> [WHAT IS NEEDED] Please go from the line containing "Viewport: 529px width, 499px" to the end of the material, change "gray" to "silver" and leave everything else as it is. Leave the pictures out of your answer.

> [INFORMATION GIVEN]
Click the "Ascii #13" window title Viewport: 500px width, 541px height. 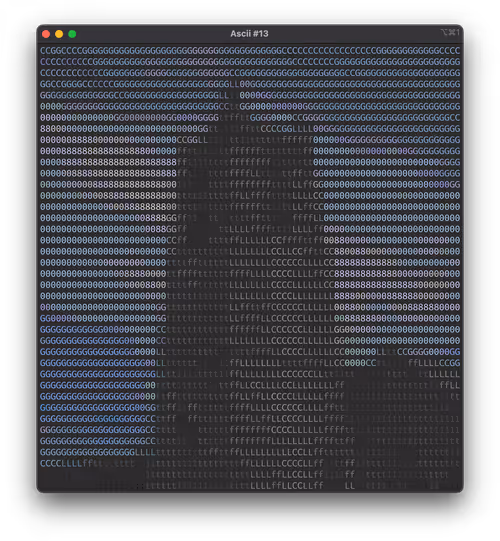[249, 34]
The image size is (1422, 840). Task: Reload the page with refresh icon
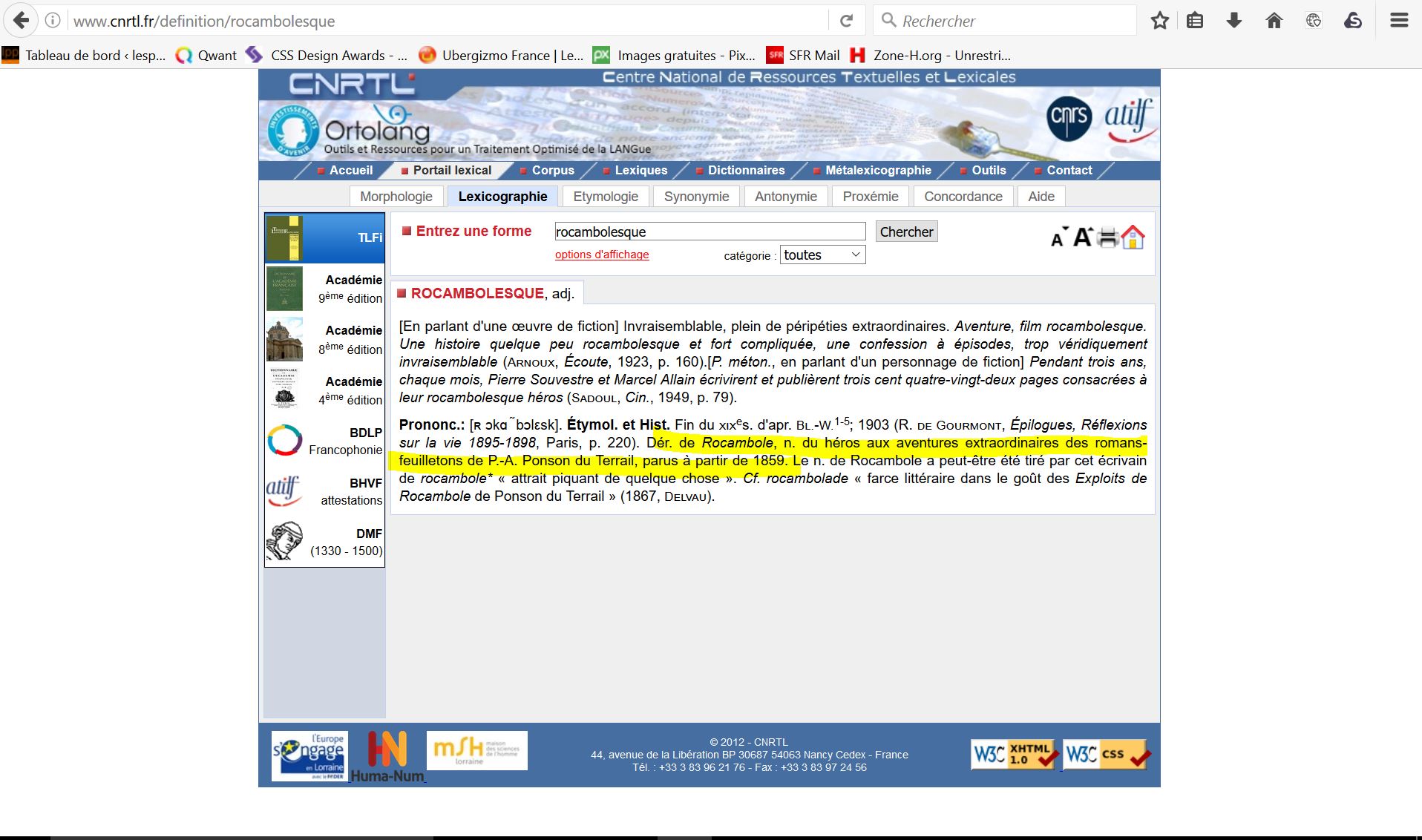pyautogui.click(x=846, y=21)
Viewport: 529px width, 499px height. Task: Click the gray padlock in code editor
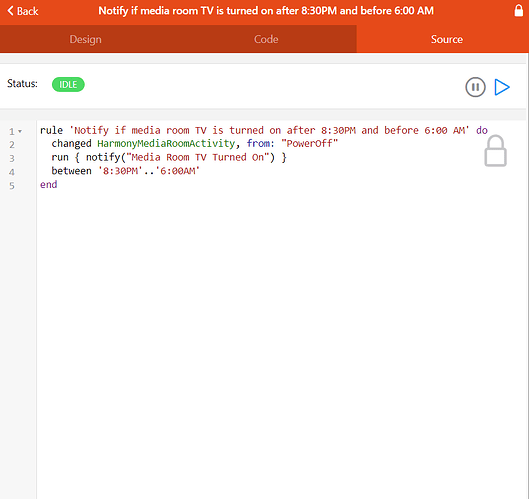coord(495,151)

> [PROBLEM SOLUTION]
Viewport: 529px width, 499px height. Task: Click the silver padlock in code editor
coord(495,151)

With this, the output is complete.